Items listed in a dataset
=======

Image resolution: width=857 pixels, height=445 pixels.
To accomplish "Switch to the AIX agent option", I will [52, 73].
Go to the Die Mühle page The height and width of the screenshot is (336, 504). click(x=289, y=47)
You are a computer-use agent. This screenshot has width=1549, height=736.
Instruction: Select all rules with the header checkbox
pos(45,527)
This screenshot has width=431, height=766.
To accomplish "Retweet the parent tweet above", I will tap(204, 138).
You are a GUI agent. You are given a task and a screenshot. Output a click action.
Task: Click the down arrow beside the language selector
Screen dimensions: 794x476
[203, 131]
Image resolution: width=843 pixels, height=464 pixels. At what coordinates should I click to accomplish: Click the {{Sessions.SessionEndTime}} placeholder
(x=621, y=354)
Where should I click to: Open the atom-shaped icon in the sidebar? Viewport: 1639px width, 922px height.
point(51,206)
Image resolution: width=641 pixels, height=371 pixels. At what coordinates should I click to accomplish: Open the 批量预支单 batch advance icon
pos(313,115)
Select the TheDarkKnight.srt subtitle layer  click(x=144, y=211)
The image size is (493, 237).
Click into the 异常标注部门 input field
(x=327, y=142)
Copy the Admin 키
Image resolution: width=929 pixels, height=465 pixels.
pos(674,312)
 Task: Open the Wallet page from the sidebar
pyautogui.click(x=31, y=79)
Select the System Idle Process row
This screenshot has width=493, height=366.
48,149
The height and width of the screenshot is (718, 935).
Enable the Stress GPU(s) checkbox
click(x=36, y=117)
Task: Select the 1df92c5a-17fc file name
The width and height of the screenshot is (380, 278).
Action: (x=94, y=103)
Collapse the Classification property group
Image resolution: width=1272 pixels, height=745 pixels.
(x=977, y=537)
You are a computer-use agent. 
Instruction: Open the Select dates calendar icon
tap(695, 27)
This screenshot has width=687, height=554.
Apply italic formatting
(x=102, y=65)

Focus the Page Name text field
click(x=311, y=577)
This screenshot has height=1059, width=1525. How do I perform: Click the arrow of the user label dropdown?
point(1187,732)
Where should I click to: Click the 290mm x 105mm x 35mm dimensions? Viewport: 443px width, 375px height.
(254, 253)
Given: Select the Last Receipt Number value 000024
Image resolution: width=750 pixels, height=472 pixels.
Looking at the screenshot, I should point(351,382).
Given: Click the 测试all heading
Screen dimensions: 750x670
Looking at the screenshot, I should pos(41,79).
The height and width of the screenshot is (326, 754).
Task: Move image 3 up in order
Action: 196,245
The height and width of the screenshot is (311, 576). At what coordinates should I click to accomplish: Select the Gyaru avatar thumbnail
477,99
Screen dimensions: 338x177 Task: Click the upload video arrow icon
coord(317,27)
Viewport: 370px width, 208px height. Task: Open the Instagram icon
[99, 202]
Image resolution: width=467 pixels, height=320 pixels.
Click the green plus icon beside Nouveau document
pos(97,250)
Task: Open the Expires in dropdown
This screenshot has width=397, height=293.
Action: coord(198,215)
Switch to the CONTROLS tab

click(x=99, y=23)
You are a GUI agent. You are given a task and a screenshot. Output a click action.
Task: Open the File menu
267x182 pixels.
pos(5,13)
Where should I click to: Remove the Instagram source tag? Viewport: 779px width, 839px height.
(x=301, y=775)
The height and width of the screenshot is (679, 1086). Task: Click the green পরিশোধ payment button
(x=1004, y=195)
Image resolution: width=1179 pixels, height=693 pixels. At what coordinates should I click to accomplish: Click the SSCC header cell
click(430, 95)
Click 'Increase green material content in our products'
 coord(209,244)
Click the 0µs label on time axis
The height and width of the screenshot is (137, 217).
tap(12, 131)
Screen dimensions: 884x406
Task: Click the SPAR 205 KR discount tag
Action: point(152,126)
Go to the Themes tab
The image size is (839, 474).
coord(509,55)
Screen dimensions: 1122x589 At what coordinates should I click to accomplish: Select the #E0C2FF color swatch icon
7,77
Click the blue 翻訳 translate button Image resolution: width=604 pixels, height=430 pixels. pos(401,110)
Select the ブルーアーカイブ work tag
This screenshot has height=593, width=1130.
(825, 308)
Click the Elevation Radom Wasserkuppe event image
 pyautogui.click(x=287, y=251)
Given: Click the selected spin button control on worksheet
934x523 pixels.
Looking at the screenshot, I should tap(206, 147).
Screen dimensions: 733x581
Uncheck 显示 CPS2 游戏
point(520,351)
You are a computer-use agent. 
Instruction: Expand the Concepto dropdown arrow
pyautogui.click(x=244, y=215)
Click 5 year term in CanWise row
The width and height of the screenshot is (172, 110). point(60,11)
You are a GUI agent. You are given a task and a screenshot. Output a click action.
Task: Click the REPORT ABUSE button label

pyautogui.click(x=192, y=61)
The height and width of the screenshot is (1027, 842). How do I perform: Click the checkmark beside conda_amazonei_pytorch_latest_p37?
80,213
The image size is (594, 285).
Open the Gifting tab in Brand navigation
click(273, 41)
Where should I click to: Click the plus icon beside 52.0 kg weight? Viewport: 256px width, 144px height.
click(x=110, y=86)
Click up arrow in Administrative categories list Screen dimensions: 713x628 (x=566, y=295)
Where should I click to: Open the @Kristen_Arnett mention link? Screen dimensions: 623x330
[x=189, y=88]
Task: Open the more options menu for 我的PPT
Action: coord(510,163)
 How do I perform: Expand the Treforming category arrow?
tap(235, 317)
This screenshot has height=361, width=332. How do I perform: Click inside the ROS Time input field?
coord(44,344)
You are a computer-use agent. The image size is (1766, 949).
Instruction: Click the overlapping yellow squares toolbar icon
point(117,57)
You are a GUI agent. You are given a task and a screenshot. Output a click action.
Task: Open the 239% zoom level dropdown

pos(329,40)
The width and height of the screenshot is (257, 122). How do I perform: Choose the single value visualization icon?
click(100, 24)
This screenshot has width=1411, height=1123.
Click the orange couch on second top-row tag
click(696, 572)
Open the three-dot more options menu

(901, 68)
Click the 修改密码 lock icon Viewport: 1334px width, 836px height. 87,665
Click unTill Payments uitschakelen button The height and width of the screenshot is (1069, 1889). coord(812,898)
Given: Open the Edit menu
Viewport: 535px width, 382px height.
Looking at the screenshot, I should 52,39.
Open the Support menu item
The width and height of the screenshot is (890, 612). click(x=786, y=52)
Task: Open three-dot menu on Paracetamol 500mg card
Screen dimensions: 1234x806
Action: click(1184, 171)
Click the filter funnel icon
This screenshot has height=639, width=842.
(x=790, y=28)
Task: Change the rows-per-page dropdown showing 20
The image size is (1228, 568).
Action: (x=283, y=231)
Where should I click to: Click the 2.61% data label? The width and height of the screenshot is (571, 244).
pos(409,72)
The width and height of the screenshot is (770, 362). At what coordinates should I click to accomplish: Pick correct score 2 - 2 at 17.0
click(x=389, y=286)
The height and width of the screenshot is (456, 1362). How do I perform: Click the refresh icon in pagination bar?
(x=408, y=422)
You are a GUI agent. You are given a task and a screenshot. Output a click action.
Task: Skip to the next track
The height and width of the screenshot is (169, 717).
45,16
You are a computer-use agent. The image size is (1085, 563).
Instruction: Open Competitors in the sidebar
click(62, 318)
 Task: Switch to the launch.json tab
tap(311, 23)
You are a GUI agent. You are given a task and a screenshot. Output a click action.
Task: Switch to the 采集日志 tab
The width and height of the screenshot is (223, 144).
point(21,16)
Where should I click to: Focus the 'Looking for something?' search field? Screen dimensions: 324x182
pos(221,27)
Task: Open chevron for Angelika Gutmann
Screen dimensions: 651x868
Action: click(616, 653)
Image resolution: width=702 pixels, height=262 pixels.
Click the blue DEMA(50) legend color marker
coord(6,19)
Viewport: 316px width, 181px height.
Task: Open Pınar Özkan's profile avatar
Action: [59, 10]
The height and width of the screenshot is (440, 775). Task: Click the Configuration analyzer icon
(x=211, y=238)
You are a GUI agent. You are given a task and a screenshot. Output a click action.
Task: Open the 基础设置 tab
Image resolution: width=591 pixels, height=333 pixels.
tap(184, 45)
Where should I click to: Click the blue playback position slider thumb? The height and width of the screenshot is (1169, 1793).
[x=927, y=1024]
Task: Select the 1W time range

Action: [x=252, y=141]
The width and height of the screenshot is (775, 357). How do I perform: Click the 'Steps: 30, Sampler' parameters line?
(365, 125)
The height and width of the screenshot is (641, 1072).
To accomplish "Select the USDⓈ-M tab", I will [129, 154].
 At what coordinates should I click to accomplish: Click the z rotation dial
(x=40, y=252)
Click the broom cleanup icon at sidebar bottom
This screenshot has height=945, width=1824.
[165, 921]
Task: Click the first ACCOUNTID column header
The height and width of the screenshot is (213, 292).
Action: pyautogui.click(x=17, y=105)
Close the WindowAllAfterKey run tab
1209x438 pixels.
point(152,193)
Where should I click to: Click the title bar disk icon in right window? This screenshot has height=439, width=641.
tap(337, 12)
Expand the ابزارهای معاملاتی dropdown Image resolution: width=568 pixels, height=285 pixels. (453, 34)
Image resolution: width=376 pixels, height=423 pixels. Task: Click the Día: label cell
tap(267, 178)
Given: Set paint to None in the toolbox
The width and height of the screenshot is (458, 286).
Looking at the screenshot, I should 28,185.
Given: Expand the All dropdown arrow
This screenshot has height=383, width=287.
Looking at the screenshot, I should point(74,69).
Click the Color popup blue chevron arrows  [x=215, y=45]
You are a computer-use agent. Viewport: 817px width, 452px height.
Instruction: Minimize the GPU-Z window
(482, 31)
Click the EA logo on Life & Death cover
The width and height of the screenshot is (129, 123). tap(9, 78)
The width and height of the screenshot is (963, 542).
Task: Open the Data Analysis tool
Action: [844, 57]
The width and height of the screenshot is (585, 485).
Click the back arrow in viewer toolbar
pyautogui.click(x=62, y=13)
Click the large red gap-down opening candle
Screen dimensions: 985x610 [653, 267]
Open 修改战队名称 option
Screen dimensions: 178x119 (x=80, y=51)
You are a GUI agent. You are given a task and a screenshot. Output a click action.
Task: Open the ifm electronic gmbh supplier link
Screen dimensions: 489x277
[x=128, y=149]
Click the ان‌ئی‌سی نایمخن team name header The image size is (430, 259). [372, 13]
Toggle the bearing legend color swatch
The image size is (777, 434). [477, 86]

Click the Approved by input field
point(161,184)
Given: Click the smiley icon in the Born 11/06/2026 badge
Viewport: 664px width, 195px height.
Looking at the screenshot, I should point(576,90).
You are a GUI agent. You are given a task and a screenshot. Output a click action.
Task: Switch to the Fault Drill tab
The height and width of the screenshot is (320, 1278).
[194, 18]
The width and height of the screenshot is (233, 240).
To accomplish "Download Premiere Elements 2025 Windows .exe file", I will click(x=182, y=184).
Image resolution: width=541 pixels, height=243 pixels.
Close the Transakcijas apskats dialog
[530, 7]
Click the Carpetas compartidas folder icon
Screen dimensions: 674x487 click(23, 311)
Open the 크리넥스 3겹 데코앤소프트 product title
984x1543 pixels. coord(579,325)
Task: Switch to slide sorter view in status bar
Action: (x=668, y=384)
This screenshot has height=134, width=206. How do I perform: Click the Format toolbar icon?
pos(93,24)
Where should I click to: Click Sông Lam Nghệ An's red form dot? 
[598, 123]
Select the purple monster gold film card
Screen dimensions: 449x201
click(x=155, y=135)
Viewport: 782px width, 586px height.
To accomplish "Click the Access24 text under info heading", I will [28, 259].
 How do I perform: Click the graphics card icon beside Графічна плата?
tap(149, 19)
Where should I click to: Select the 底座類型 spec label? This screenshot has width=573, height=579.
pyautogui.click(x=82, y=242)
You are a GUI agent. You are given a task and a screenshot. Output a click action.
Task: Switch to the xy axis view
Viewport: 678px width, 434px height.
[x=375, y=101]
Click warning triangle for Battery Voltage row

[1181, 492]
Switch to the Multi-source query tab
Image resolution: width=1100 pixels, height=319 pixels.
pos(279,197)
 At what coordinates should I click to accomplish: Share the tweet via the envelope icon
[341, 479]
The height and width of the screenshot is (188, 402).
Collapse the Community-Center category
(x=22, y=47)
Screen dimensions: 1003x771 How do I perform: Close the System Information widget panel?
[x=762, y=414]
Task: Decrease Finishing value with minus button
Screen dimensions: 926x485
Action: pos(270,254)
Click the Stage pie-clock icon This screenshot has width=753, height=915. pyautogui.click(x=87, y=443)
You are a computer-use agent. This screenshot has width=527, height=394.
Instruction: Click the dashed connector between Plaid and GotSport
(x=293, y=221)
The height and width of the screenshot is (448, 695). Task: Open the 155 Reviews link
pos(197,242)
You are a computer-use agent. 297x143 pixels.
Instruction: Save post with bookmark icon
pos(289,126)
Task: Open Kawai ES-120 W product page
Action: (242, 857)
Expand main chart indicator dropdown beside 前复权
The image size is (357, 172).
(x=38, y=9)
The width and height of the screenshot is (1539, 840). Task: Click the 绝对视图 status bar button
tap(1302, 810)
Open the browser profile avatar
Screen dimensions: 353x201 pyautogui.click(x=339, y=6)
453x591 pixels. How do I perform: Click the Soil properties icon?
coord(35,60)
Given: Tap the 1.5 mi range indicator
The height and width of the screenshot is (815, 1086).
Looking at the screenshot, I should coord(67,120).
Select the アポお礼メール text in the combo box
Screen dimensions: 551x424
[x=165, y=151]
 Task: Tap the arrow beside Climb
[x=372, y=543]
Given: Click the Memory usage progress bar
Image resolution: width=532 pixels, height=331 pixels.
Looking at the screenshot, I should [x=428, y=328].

=======

GOAL OF THE EXERCISE:
Starting from the first line of the records above, retype each line exactly up to and including the one that contains "has width=1549, height=736.", and nothing more.

PROBLEM SOLUTION:
Image resolution: width=857 pixels, height=445 pixels.
To accomplish "Switch to the AIX agent option", I will [52, 73].
Go to the Die Mühle page The height and width of the screenshot is (336, 504). click(x=289, y=47)
You are a computer-use agent. This screenshot has width=1549, height=736.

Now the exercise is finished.